And so, over the next couple of months, Bernie carried a hopeless torch. He was in his forties; she in her twenties. He was married; she single.

Poor bastard!

Monday, December 26, 2005

Cheese piggy

is my affectionate nickname for 'my' cat.

We have five cats as permanent fixtures plus a rotating array of neighbourhood strays who come and go. We leave a window open so that our cats have the same freedom we do; the strays avail themselves of that freedom and take the opportunity to have a good feed. I think if I was in their position I'd do the same!

'My' cat is Kitten. I told the story of how she came to be with us a year ago[^] and as I was without a job when she joined us she attached herself to me. She's had a hard time coping with my travel; it usually takes her a month to regain her confidence in me.

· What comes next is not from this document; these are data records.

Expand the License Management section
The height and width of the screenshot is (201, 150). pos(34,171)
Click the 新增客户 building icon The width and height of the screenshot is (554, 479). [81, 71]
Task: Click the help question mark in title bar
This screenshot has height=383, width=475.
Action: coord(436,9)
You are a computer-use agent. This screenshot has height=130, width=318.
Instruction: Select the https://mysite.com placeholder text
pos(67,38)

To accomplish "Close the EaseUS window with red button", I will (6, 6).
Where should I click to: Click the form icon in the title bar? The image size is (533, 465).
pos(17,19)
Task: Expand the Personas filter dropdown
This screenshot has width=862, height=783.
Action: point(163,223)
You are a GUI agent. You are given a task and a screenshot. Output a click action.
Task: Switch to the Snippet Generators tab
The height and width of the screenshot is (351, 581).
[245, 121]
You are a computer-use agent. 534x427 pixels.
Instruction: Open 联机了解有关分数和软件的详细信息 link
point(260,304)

We don't know what happened to her when she was very young but she has no voice. If very scared she can shriek but otherwise she's always silent. I do my best to be sure she's not scared at all.

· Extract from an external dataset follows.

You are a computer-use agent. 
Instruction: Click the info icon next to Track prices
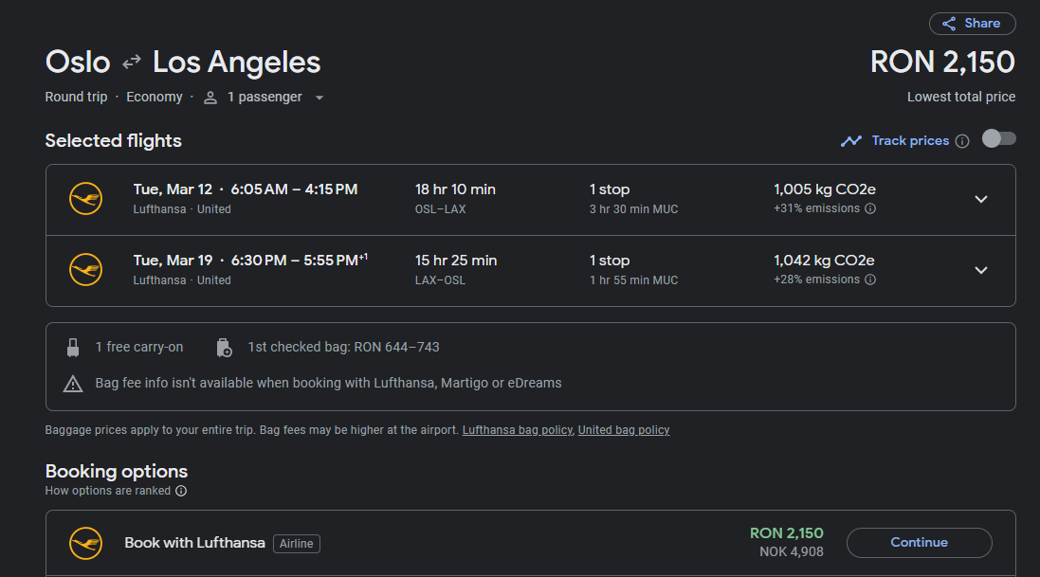[961, 140]
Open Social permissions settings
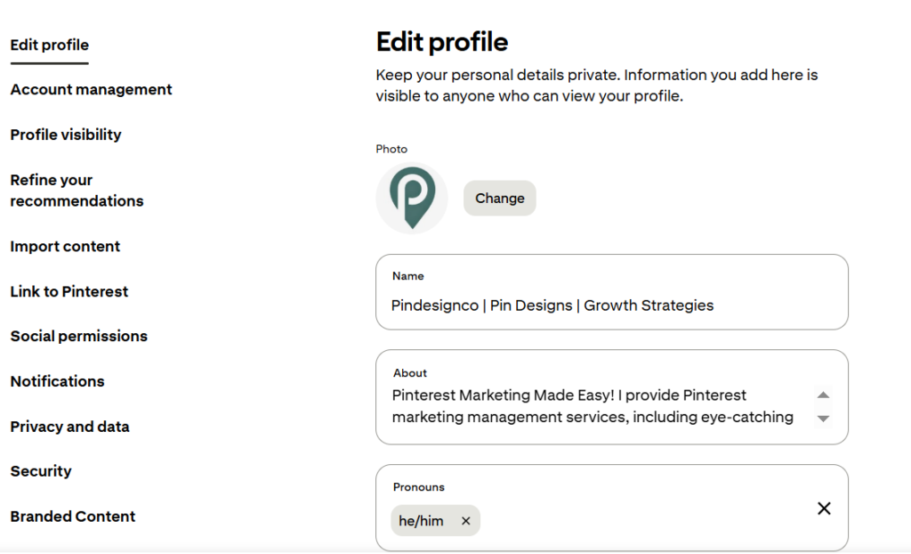Image resolution: width=911 pixels, height=554 pixels. click(x=79, y=337)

I take my responsibility as 'her' person very seriously indeed. When she wants to climb into my lap that's just the place she should be. If, when I go to bed, she decides that that is the exact moment she needs many caresses then that is what she gets. If she needs reassurance that she's the best cat in the universe well, what else can I do? :-)

Now you know I'm rather fond of red wine. There are those who might say too fond :-) Yuppie though it might sound I find the thing that goes best with red wine during a late night drinking session is cheese and crackers. Not just any cheese though. I like my cheese sharp and pungent. If I'm enjoying a Botrytis Riesling I'll go for blue vein, if I'm enjoying a ballsy merlot I prefer a very very sharp cheddar.

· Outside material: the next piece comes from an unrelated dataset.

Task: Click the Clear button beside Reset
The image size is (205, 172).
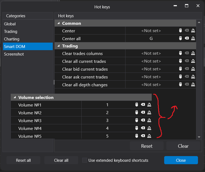Action: (x=183, y=146)
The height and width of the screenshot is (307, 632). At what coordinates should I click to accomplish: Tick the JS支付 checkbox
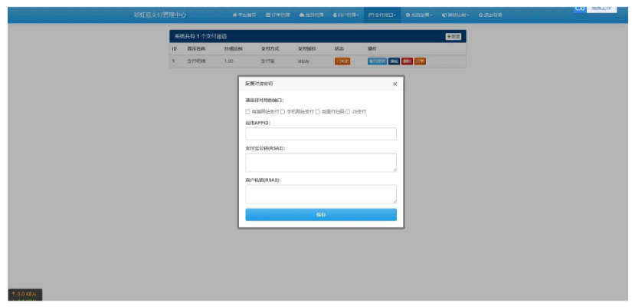[x=348, y=111]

It so happens that Kitten is also fond of a very very sharp cheddar. She might be asleep on a chair somewhere or she might be outside, or she might be curled up on our bed, but if she happens to hear the sound of me slicing cheese she trots in, head high, eyes wide open, ready for cheese. Correction; demanding her share! And we all know that when a cat demands her share she gets it or else! :-)

Writing about it made me realise I feel like some cheese, so I went and sliced some. And naturally, as night follows day, there was my little cheese piggy making sure she didn't miss out.

So that was another Christmas

My 51st though I don't remember the first 4 or 5.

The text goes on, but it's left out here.